Thursday 16 June 2011

Needs more oil: "Green Lantern"

I cannot tell a lie: I first saw the full trailer for Green Lantern in a packed public screening of its studio's penultimate Harry Potter movie, and as the last of its sensurround explosions subsided, I turned to my companions - as did everybody else in the auditorium that night - and collectively, with all the energy our popcorn-wearied shoulders could muster, we came to exchange one almighty shrug of meh. An uncertain running time for the finished product (not 143, as first threatened, but a possibly foreshortened 112) only added to the heavy sense of imminent disappointment; by the time I actually found myself sitting through Lantern's cosmically terrible prologue, which has current enunciator of choice Geoffrey Rush mouthing some ropey old bollocks about CG monsters in outer space - a race of domeheads rather like the Martians in Mars Attacks!, only one we're supposed to take entirely seriously - I'd practically given up the ghost for good. In the end, one concludes, there was genius in that trailer, which did its job in managing expectations: the film is entirely meh.

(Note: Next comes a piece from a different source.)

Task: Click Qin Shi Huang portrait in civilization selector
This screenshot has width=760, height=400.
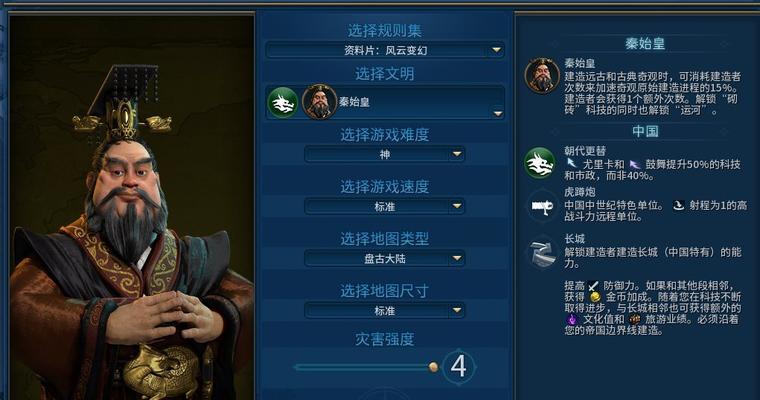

Ryan Reynolds, at his least engaging in buff action-figure roles, plays Hal Jordan, one of those alpha-male jocks who don't really need superpowers to get ahead, or laid: in the opening ten minutes of Green Lantern alone, he leaves behind an unnamed conquest in his bed ("There's water in the tap") to swap sexually loaded badinage with Blake Lively's Carol Ferris, his erstwhile flame and present boss (!) at the airforce base where Jordan is employed testing fighter planes. One night, for a reason none of the four screenwriters seems willing to explain, Hal is beamed to a seashore, where a dying alien bequeathes him a magical green ring and a matching lantern; these items, as well as bestowing upon the bearer membership of the evil-fighting Green Lantern Corps, combine to grant Hal superhuman strength, a new and wholly flattering Lycra wardrobe, and the ability to fly without the backing of the U.S. Air Force. Well, you know, some guys have all the luck.

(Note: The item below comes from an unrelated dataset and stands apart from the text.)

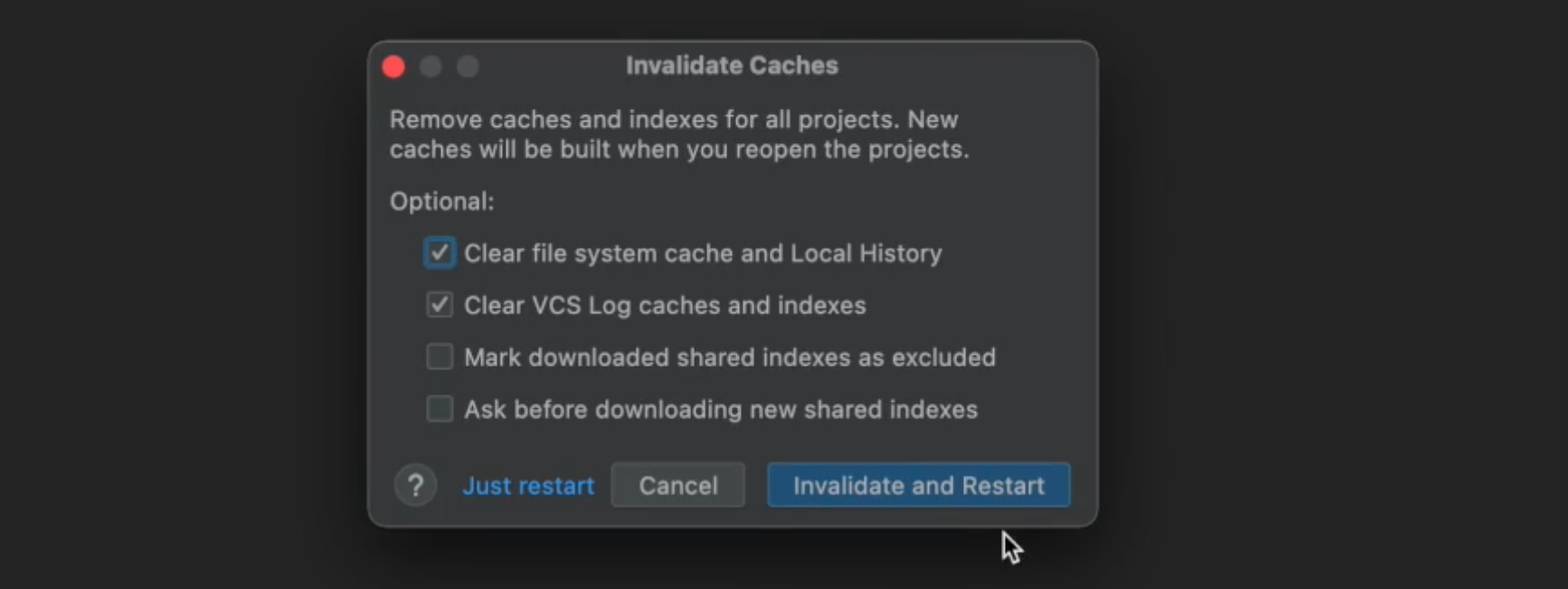Close the Invalidate Caches dialog with red button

It's notionally helmed by Martin Campbell, who had fun on the Zorro films and the James Bond revivals, but the stunts there were chiefly analogue, where Green Lantern is intended as a product of the virtual age: this is one of those instances where direction translates as signing off on whatever the visual effects team have been wanking themselves into a frenzy over this week. Like the recent Thor, Green Lantern tries to involve us in the business of two distinct worlds at once - the "real" world, and this flimsy digital spacescape - but the hero's progress between them is arbitrary, as though the screenwriters had simply taken turns submitting scenes, inserting (mostly unfunny) comic interludes whenever someone amongst them drew a blank.

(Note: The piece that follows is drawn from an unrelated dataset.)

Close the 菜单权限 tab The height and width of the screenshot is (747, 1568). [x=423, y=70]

You scan the frames of this committee-derived emission for pockets of interest, but even the better actors in this cast are defeated by the towering mediocrity of the enterprise. Mark Strong, as the leader of the Lantern Corps, never gets past having to wear silly pointy ears and styling straight out of the extras department of Flash Gordon. Peter Sarsgaard, working to inject a little of his usual good intelligence beneath a phony hairline and (later) John Merrick make-up that really wasn't worth the effort, has one half-amusing scene acting weird around Lively, but he's stuck in the role of the corruptible scientist we all know will end up becoming a punching bag for the hero to test his new-found powers against.

Angela Bassett's scenes as an ambulant labcoat would appear to have been the most prominent casualties of any possible recut, although the character's utterly hackneyed backstory - she's black, so she must have been a victim of gang violence! - has survived intact. (Indeed, Green Lantern's very whiteness may be an issue: in the week we learned the screenwriters of the planned Dam Busters remake have felt obliged to change the name of the regiment's dog on the grounds of racial sensitivity, is there not something a little off about the casting of Michael Clarke Duncan as a hulking brute called Kilowog?)

Belatedly, the film gets its head out of the laboratory and develops a vaguely stirring sense of scale, tracing the trajectory of Hydra-like dust clouds as they terrorise downtown L.A., yet even this sequence owes its frissons to the fact it has so clearly been modelled on the footage of Manhattanites fleeing the detritus caused by the collapsing Twin Towers on 9/11. After that, however, we're lost in space once more, and what Green Lantern might most effectively demonstrate is the extent to which the bar for comic-book movies have been raised over the past decade.

Those dust clouds would almost certainly have been verboten in the immediate wake of September 2001, but everything else about Campbell's film - which might just about have served a purpose in the summer of The Mummy Returns and Lara Croft: Tomb Raider - now looks average indeed entering a marketplace where even the merely solid X-Men prequel offers a better series of bangs for your buck. Through saturation of that market (and the phenomena that were HP7a and Inception), Warner Bros. made more money than any other studio last year, but they've displayed no particular form recently with this kind of material: while more competent than Jonah Hex, and less obnoxious than Zack Snyder's recent offerings, Green Lantern remains fundamentally joyless, and a clear indication we're now a long way down the barrel of potential franchises. No need for a sequel, thanks.

Green Lantern opens nationwide tomorrow.